Father: Do you see the difference not only in how he had a far worse injury than you do, but look how he responded!

Daughter: I would have been really sad if that happened to me.

Father: Yeah, but behind the scenes, God in His providence was working for Wootsi and his mother’s good.

Daughter: You’re right, dad! They wouldn’t have gotten to hear the Gospel if they hadn’t gone to the hospital.

Father: Exactly! See, Wootsi saw God’s purposes behind his sufferings and what God’s ultimate plan was – that he might hear of the Gospel and be saved from his sins. Wootsi’s injuries to his face can’t be compared to the joy of having Christ and being saved from eternal hell. Sadly, most, they respond in anger to God because of the suffering they face. They will say God is evil for allowing this to happen to them. And you know what? We live in a sinful and fallen world. And much suffering happens because of our sin.

Daughter: Uh huh.

Father: And God did not have to send His Son. He did not have to send Jesus Christ. He could have let us all die in our sin and He would be just and right for doing so.

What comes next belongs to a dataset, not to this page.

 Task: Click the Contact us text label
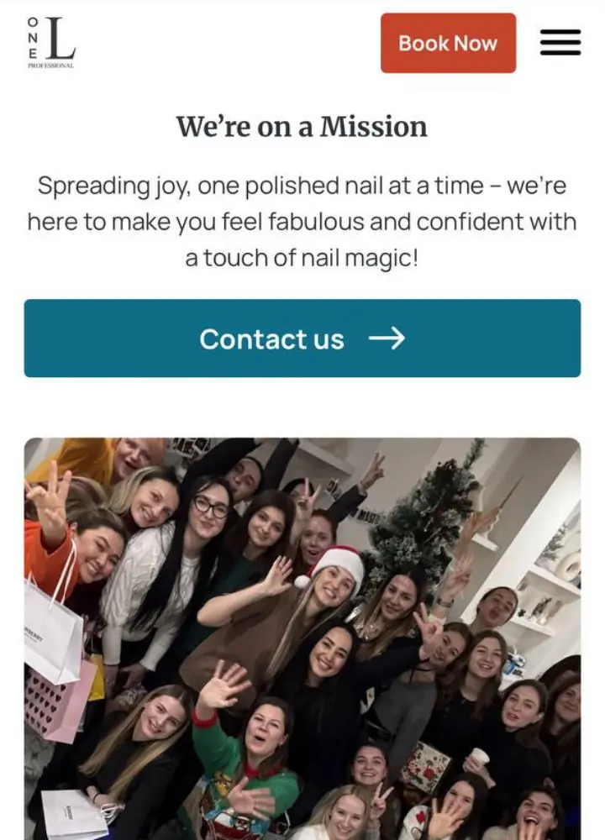pos(271,339)
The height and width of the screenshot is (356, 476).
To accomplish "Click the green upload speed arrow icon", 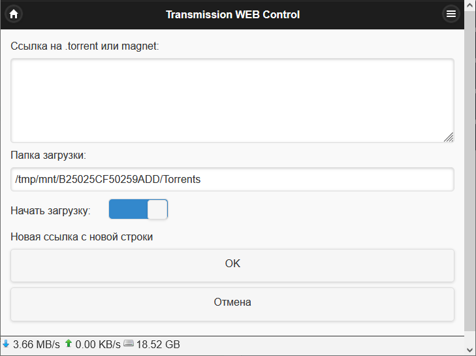I will click(69, 344).
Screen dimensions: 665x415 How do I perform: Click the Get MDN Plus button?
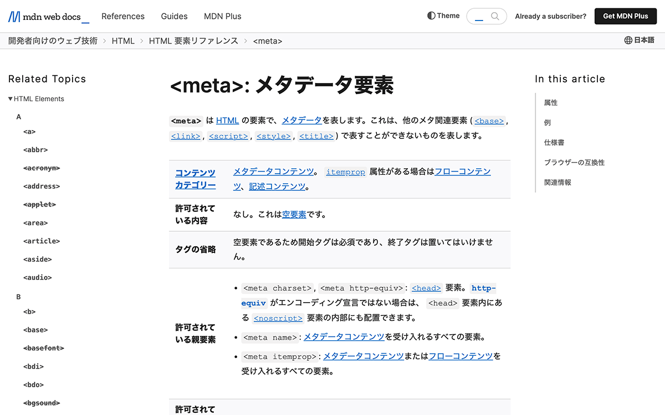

You know, people often, they think about their own suffering. But how often do people think about the sufferings of Jesus Christ? He bore the wrath of God that I deserve in hell for all of an eternity – He bore that wrath for me on the cross. Isaiah 53:5 says, “He was pierced for our transgressions and He was crushed for our iniquities.”

Daughter: Crushed by who?

Father: He was struck down by His own Father to, in love, pay for the sins of His enemies. That’s amazing!

Daughter: His enemies?

Father: Yes, those outside of Jesus Christ are enemies of God. James 4 says if you’re a friend of the world, you’re an enemy of God.

Daughter: What makes you a friend of the world?

Father: To be in love with the things of this world. To be living for the things in this life only. That’s to be a friend of the world, to love your sin.

Now, honey, remember, just because your mother and I are Christians, that doesn’t make you a Christian. You have to turn from living for yourself and trust in Christ for yourself and trust that Christ will save you from the penalty and the power of your sin. But, you can see from Wootsi that your suffering and missing out on going to the park, that’s pretty small and insignificant compared to what he went through right? And how much more compared to what Christ went through on the cross?

You know, one thing that struck me about Wootsi? It shows the need for medical missionaries – for followers of Christ to go to other countries and use their skills in medicine in order to help people’s physical needs so that they in turn can give them the Gospel as well. And you know, honey, the only way to have true joy in the midst of suffering is to have Jesus Christ.